Our voice is the result of the vibration of the vocal chords inside the larinx, these are two flexible bands of muscle lined with a mucosa, a delicate tissue that resonates when the air passes through it.

An example of human vocal folds in action viewed using a strobe light. These dynamic tissues can vibrate hundreds of times each second, acting as a sound source for speech and song. Source: Nathan Welham, University of Wisconsin, Madison / Science News

For the first time, a team of scientists lead by Welham and Ling 1 and published recently in the journal Science Translational Medicine has been able to recreate vocal chord tissue from isolated cells from human vocal chords in vitro. The two cells types, the connective fibroblasts that make up the main body and the epithelial cells that cover the surface, were collected both from a cadaver and from live healthy samples from patients that had their vocal chords removed for unrelated reasons.

These two cells types were set to grow over a 3D collagen matrix that mimics the body conditions and after a couple of weeks the cells had developed into a complex structure that both anatomically and molecularly resembled the native vocal chords in vivo.

To test whether they were also functionally viable, they implanted one of this engineered vocal chord tissues into the larynx of dogs where one of the vocal chords was still the native, and they found that their resonation and sound produced, when air was pumped through, was almost as good as with the original tissue. Not only that, they also found out that their tissue produced no immune rejection in mice genetically modified to resemble the human immune system, therefore making this implants suitable for transplantation in the long term.
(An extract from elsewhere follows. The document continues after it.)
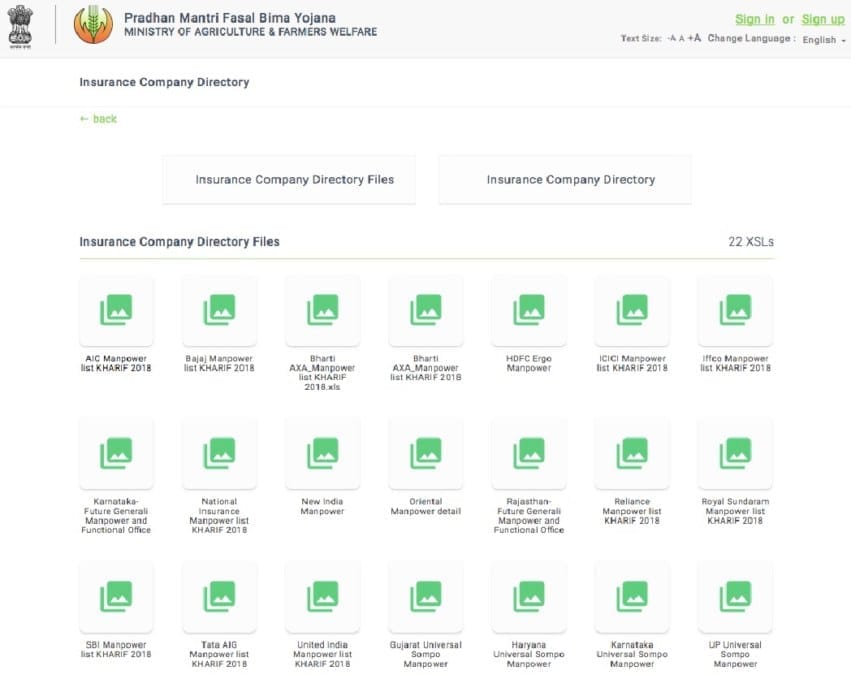Click the Sign in link
This screenshot has width=851, height=675.
click(x=754, y=19)
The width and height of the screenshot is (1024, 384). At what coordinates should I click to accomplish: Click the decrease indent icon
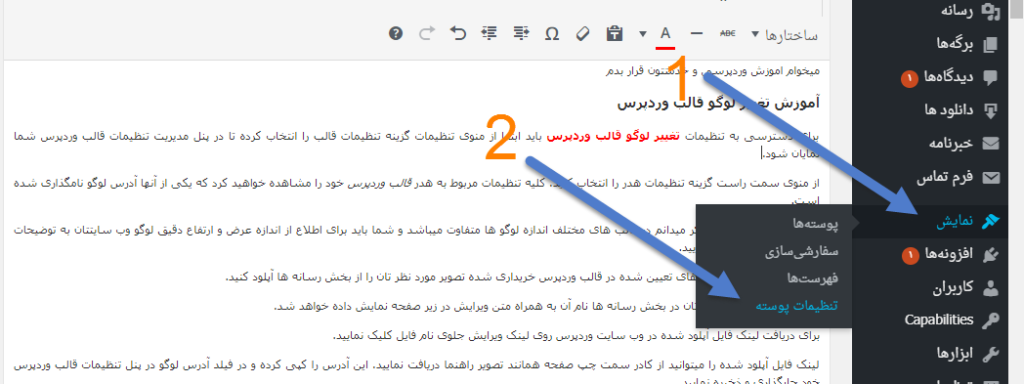[520, 33]
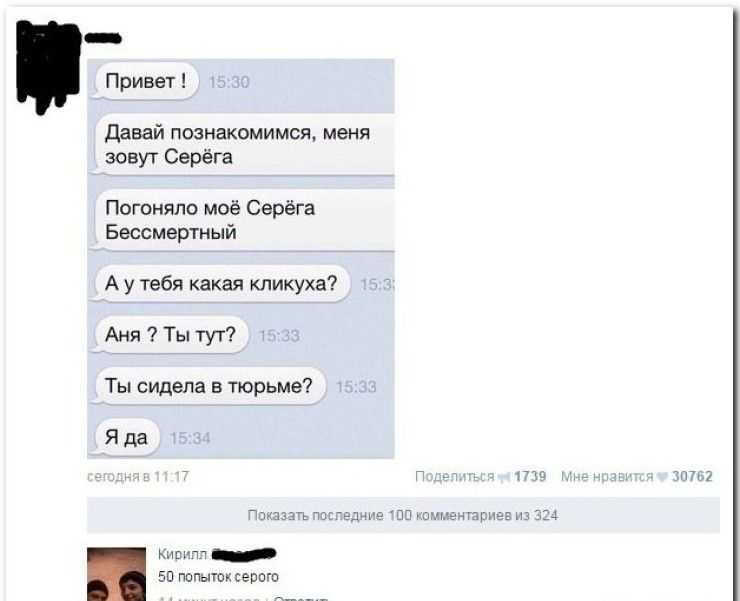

One of the biggest challenges of the technique is to assure functionality once transplanted into the recipient patient because, as mentioned in the comment to the article by Long and Chhreti in Science2, the vocal chords are subjected to many stresses like the strength of the air flow, bacterial infections or phonatory trauma, and these factors might affect healing after implantation and, therefore, functionality.

Even after consideration of these potential problems Ling et al.‘s technique offers a promising alternative for patients with a complete loss of vocal chord function and in the future could even be the method of choice for replacement right after resection after a cancer surgery.

All in all a new demonstration of the possibilities that in vitro organ development offers for the future of organ replacement.

References

  1. Ling C, Li Q, Brown ME, Kishimoto Y, Toya Y, Devine EE, Choi KO, Nishimoto K, Norman IG, Tsegyal T, Jiang JJ, Burlingham WJ, Gunasekaran S, Smith LM, Frey BL, Welham NV. (2015) Bioengineered vocal fold mucosa for voice restoration. Sci Transl Med. 7(314):314ra187. doi: 10.1126/scitranslmed.aab4014.
  2. Long JL, Chhetri DK. (2015) Restoring voice. Science. 350(6263):908-9. doi: 10.1126/science.aad7695.